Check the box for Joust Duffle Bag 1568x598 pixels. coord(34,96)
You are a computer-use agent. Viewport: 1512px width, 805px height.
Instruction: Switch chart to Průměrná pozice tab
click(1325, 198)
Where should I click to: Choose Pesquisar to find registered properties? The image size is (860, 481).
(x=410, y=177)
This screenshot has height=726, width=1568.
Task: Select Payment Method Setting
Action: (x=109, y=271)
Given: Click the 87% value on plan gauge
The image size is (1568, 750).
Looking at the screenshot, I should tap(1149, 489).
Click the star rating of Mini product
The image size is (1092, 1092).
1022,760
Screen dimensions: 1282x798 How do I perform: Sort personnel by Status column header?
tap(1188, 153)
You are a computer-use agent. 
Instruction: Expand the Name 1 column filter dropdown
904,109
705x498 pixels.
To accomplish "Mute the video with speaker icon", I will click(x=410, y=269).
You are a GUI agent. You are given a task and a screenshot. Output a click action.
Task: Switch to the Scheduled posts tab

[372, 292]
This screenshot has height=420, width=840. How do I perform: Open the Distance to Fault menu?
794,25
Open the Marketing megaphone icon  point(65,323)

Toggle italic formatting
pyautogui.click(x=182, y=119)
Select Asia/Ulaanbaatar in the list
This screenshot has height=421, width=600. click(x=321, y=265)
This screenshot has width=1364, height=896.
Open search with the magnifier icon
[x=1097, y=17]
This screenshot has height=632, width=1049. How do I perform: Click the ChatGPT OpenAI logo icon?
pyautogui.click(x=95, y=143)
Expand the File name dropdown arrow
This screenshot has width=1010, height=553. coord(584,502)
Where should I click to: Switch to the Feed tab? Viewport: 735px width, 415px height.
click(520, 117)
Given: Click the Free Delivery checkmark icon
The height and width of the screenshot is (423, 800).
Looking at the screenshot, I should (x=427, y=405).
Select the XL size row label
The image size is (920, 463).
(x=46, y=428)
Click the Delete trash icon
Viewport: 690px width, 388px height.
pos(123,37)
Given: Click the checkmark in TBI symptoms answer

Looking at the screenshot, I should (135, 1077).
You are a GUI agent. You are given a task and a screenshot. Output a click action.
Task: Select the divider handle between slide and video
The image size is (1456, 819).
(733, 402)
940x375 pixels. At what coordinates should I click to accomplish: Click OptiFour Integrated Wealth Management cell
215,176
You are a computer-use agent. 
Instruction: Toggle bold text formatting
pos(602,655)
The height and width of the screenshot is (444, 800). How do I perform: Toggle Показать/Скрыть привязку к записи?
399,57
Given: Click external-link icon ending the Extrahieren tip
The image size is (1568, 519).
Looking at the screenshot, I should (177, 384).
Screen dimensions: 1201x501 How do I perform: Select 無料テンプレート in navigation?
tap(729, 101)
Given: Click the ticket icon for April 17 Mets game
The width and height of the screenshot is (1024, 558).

=-=-=-=-=

--- TO DO ---
Begin at the line that contains "Open the Marketing" and stop after the line that contains "Looking at the screenshot, I should (x=427, y=405).". Reproduce only those lines, swapping "megaphone" for "bullhorn" and leaving everything else unchanged.

--- REPLY ---
Open the Marketing bullhorn icon  point(65,323)

Toggle italic formatting
pyautogui.click(x=182, y=119)
Select Asia/Ulaanbaatar in the list
This screenshot has height=421, width=600. click(x=321, y=265)
This screenshot has width=1364, height=896.
Open search with the magnifier icon
[x=1097, y=17]
This screenshot has height=632, width=1049. How do I perform: Click the ChatGPT OpenAI logo icon?
pyautogui.click(x=95, y=143)
Expand the File name dropdown arrow
This screenshot has width=1010, height=553. coord(584,502)
Where should I click to: Switch to the Feed tab? Viewport: 735px width, 415px height.
click(520, 117)
Given: Click the Free Delivery checkmark icon
The height and width of the screenshot is (423, 800).
Looking at the screenshot, I should (x=427, y=405).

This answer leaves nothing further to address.